The research team did their own analysis of the cost-benefit ratio for the Clean Water Act and then combined their results with the results of 19 other analyses done by the EPA and hydrologists. According to the researchers, the economic benefit of the legislation was a little less than half of the costs incurred by the project. However, Shapiro is suspicious that these analyses may not tell the whole story behind the effects of the CWA. Shapiro explains:

Many of these studies count little or no benefit of cleaning up rivers, lakes, and streams for human health because they assume that if we drink the water, it goes through a separate purification process, and no matter how dirty the water in the river is, it’s not going to affect people’s health.
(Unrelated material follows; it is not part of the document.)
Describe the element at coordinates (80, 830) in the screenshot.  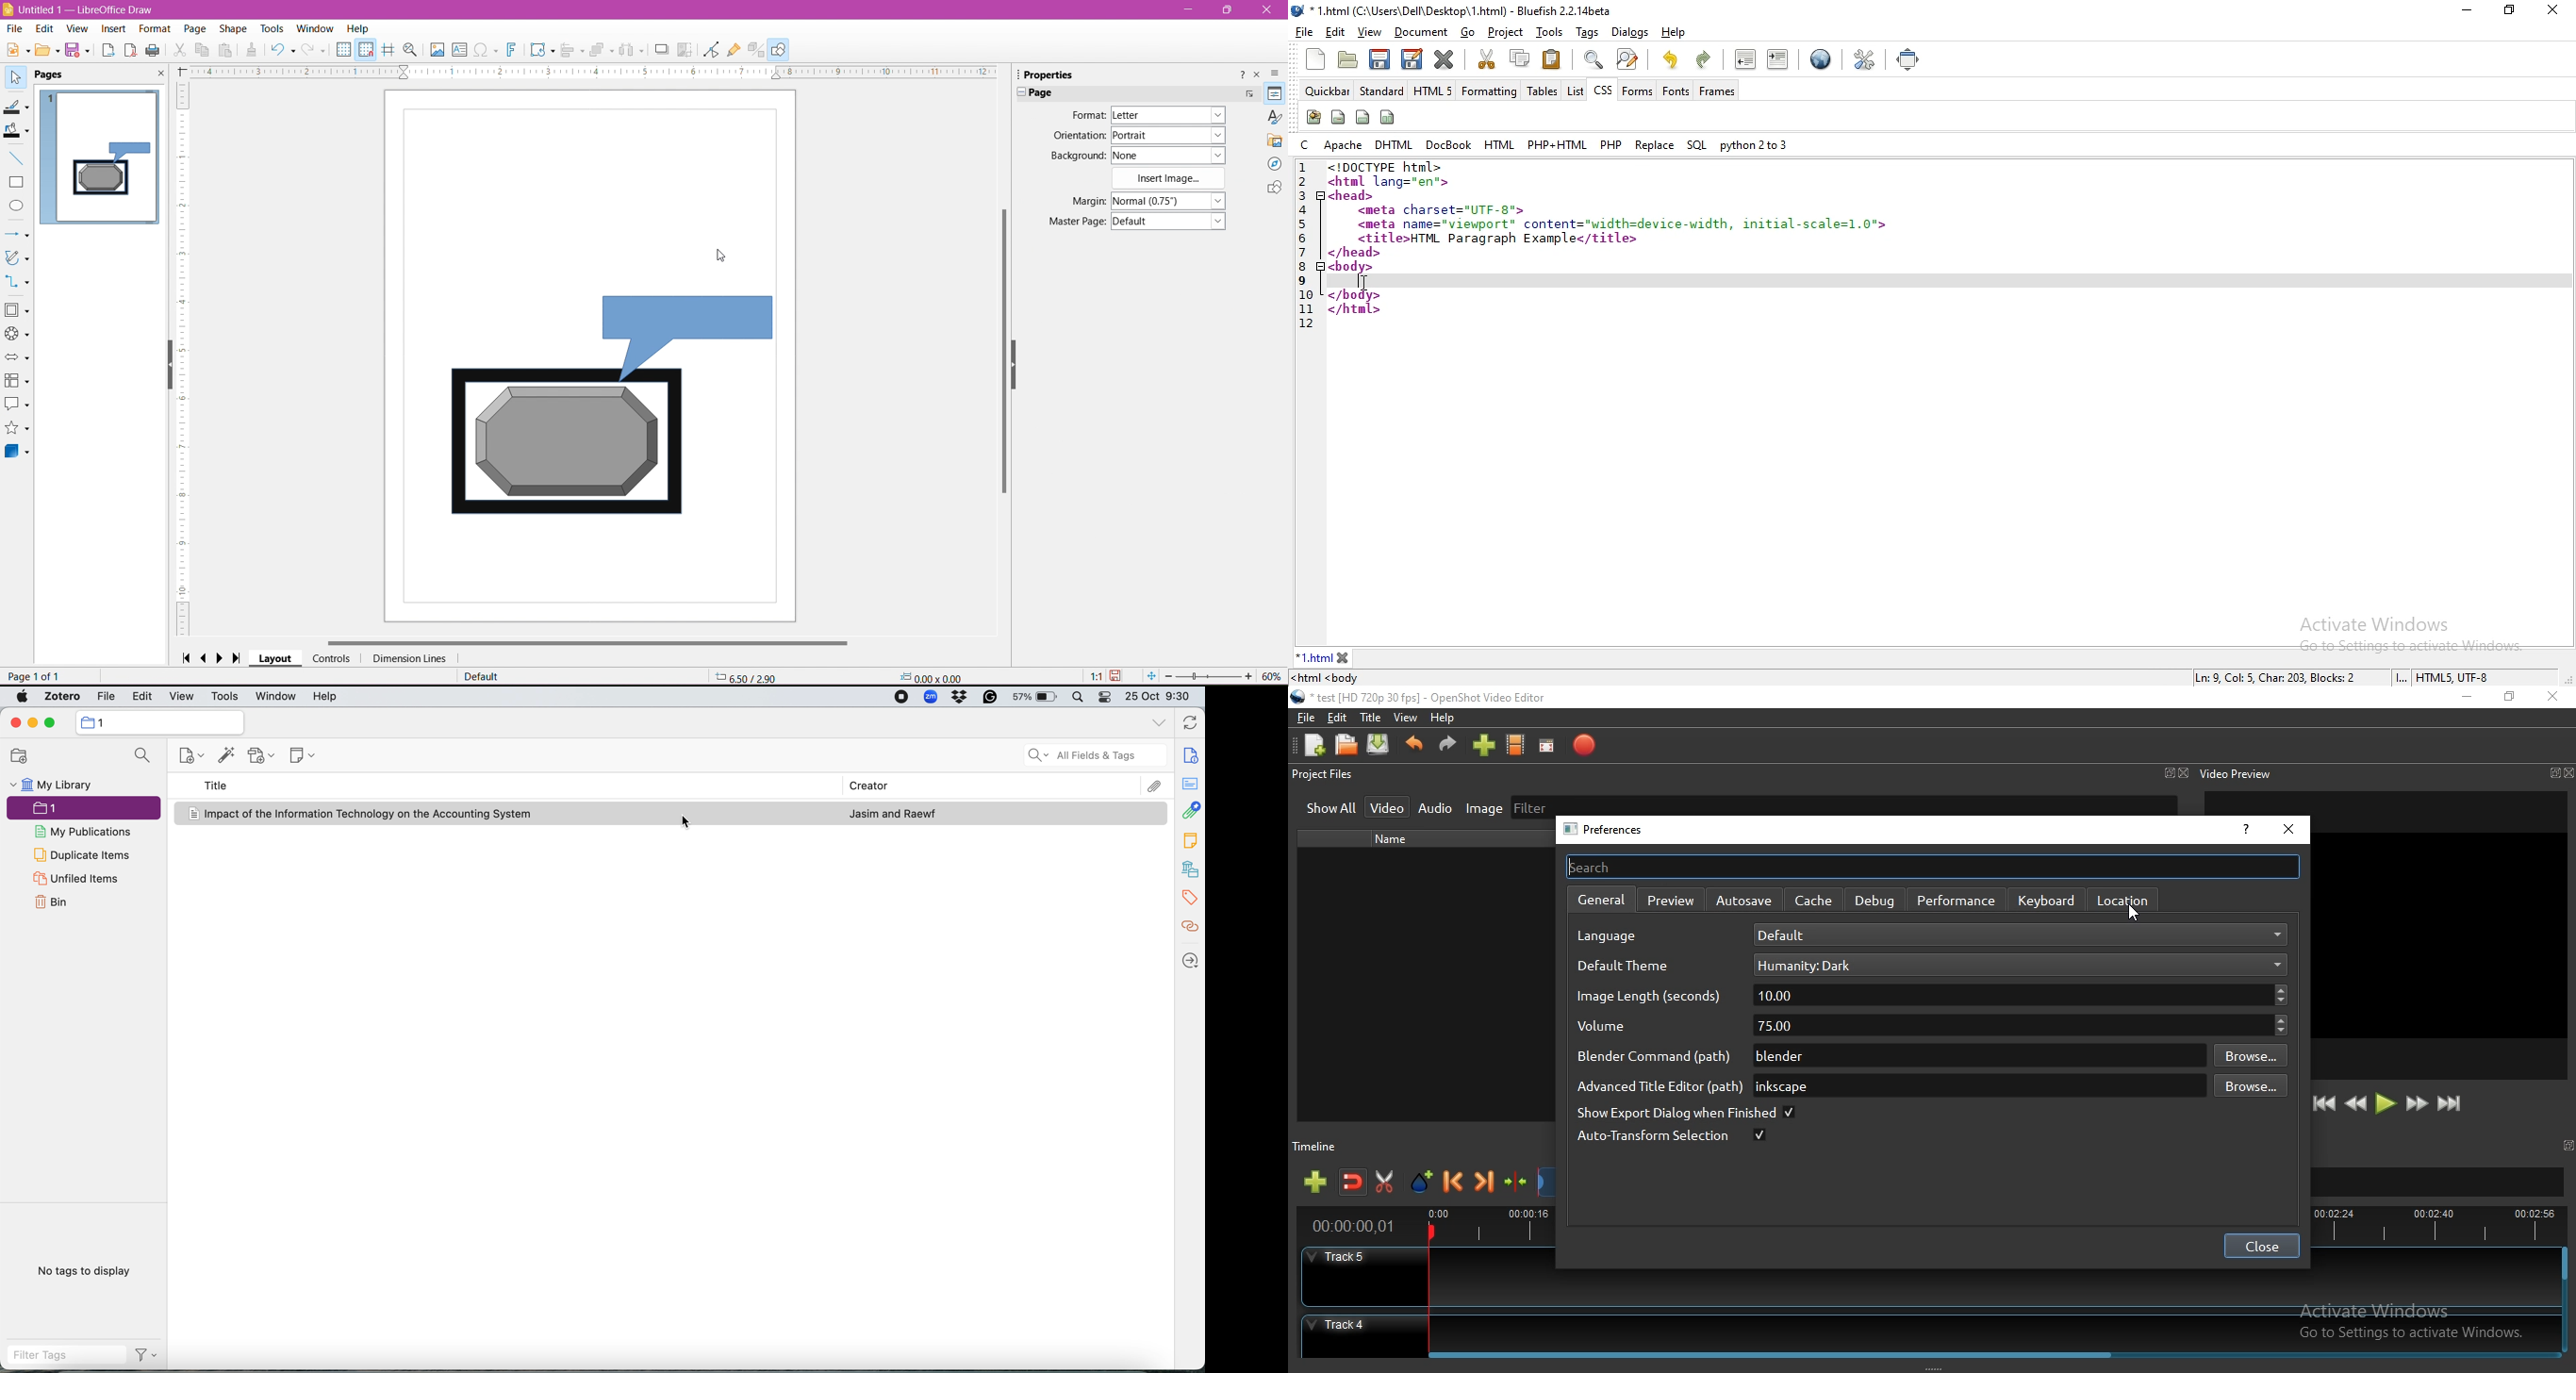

The recent controversy in Flint, MI, recently seems contrary to that view.

Shapiro goes on to say that other uncounted benefits to waste treatment are the thousands of chemicals that go untested for in water. Currently, water treatment plants only test for the presence of a few hundred different chemicals, yet industries located in the US produce around 70,000 different chemicals, meaning it is quite possible that the current studies aren’t tracking the presence of many chemicals being reduced by the CWA.

Shapiro says that even if the economic costs did outweigh the economic benefits, Americans shouldn’t be too quick to give up on the Clean Water Act or a desire for clean water generally. Shapiro says that there are many different ways to enhance the quality of water, and while some of the methods used to improve water quality may be an excellent investment, others may not be. Therefore, it is possible for the Clean Water Act to both be a valuable and important project overall and that some of its methods may fail a cost-benefit test.